There was not a significant association between meeting ground rules and idea creativity, evolution, or implementation. It may be that ground rules were used in teams where status differences were not prominent and had little effect. Future work should examine meeting ground rules to examine whether their effectiveness is conditional on other characteristics such as status differences.

Although we found a relationship between leader tactics and idea processes, we cannot determine a causal relationship. It is possible that leader tactics are indicative of practice dynamics, which we addressed by controlling for practice characteristics. Although only one leader tactic was listed in the minutes per practice, leaders may have used tactics not recorded. Nevertheless, this study suggests leaders should select tactics depending on their priorities. For some organizational challenges, the creativity imperative is urgent: existing approaches are insufficient, and rapidly implemented, creative ideas may be necessary for improvement.12 Preventing disruption to the status quo and stability of groups in the organization may be less important than the need for change.37 Leaders might consider employing brainstorming for these circumstances.

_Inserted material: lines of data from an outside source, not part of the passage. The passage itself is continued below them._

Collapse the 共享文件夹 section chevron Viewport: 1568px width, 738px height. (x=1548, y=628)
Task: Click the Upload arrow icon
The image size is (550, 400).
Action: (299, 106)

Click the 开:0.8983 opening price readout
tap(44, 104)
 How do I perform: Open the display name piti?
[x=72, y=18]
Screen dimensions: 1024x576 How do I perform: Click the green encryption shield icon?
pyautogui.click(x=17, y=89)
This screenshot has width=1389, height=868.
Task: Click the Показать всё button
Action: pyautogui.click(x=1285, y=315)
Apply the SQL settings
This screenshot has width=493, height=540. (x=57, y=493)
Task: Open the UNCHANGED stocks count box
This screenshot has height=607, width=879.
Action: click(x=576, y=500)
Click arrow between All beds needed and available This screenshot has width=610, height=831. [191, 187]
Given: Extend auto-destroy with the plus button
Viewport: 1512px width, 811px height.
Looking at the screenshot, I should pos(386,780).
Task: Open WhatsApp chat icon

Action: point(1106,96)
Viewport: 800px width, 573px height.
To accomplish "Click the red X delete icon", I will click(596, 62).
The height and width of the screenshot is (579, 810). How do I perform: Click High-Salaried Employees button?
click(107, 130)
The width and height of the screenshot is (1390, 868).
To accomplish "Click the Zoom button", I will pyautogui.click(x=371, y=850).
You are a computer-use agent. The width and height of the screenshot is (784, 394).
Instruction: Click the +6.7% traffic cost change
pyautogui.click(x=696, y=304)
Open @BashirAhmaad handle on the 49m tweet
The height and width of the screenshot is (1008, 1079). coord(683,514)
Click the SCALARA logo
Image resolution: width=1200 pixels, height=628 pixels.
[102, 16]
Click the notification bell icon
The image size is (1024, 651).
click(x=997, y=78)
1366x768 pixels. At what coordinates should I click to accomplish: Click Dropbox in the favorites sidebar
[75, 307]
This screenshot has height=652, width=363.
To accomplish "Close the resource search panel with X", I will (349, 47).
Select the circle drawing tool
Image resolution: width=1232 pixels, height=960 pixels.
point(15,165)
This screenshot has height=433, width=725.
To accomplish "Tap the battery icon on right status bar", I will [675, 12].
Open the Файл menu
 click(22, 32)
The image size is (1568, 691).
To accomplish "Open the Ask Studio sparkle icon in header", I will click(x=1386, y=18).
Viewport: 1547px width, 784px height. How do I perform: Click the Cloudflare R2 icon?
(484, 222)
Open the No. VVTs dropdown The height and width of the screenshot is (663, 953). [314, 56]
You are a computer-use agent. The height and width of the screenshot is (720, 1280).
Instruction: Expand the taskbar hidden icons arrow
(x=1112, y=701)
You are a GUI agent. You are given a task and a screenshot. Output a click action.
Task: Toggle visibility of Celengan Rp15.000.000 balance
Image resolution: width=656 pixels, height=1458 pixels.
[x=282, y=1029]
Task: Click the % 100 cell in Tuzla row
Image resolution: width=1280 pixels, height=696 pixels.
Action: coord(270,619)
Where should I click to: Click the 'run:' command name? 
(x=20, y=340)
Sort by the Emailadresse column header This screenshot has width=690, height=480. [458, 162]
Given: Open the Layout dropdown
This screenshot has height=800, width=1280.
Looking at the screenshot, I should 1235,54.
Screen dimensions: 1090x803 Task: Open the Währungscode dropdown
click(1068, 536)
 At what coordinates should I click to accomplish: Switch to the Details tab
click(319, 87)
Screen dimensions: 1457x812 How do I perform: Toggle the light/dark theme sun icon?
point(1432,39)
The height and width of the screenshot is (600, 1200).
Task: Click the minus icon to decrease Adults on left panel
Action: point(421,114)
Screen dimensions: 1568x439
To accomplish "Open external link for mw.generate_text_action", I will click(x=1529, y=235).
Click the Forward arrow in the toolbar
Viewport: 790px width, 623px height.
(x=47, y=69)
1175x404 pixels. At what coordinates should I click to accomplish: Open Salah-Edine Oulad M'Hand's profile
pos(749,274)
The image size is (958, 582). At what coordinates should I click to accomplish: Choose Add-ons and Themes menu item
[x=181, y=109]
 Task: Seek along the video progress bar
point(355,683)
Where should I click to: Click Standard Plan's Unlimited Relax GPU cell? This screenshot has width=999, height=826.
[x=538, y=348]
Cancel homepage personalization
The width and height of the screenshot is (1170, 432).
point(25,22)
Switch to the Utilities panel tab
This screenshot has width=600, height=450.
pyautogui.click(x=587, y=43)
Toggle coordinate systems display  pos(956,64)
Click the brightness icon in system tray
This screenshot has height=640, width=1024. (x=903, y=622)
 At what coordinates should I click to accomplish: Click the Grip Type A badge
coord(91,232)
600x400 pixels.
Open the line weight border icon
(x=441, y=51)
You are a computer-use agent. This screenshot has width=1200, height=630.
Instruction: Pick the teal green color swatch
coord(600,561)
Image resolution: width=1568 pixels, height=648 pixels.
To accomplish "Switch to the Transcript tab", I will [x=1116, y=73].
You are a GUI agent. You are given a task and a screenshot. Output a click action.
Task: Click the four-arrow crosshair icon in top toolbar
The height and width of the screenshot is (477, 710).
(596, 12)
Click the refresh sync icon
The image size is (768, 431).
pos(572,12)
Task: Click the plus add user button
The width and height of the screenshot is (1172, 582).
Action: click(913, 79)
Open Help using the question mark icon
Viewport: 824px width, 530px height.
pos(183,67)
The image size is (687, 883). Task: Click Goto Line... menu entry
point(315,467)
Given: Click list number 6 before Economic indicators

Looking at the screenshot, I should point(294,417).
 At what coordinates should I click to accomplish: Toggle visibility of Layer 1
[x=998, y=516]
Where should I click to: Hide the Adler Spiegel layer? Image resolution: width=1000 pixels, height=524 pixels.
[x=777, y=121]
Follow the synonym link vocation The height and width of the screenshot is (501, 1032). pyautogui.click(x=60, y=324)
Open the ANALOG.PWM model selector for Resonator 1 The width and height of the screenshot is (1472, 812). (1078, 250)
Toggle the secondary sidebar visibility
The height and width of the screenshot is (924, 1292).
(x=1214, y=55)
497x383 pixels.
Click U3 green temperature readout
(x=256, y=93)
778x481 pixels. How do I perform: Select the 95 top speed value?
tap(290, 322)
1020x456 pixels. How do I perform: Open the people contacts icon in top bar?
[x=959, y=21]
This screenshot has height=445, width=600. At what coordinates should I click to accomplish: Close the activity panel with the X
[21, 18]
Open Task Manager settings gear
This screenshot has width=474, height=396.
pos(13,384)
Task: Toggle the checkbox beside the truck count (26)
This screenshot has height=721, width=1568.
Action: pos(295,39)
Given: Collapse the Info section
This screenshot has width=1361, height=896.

When circumstances suggests the value of incremental changes and deliberate problem solving,38, 39 promoting commitment over longer periods of time for idea implementation, and fostering engagement, discussion and evaluation of ideas with other characteristics (e.g., external environment fit) may be more important.39, 40 Leaders might consider employing reflection on team process for these circumstances, which emphasizes group process over rapid change, which may be desirable for leaders facing challenges requiring deep analysis.41 Leaders must be skilled at encouraging teams to notice the process and behaviors of teamwork, such as communication and the value of shared ideas.34 This work expands our understanding of how leaders facilitate QI,12 and suggests leaders employ tactics appropriate to their organizational goals.

This work contributes to implementation science literature that underscores the importance of “bottom up” efforts in change processes as a complement to “top down” QI interventions.42, 43 Healthcare teams play a critical role in the implementation of top-down approaches, including the implementation of evidence-based interventions44 and public policy responses.42 Research has clarified how critical their ownership of implementation is, but has neglected examination of how healthcare teams generate QI ideas that form interventions to be implemented, despite this being viewed as critical to implementation success.43 Even less research has examined how clinicians and staff generate ideas, though there is often an organizational mandate to do so.42

Our findings have implications for QI and implementation. For QI, it implies that on-the-ground improvement, specifically the generation and implementation of QI ideas, may complement research-generated evidence implemented in a “top-down” fashion.43, 44 Composition of on-the-ground teams matter: team members with shorter tenure were associated with greater idea creativity and longer tenure was associated with idea implementation. Both processes are critical. For QI leaders, leader tactics examined suggest optimal methods to foster engagement in QI by clinicians and staff under different conditions. For implementation researchers, leader tactics are strategies that can spread beyond a single setting, and can promote behavior change within primary care that can integrate into routine practice. Our findings address core issues at the nexus of implementation science and QI that advances the progress of primary care improvement.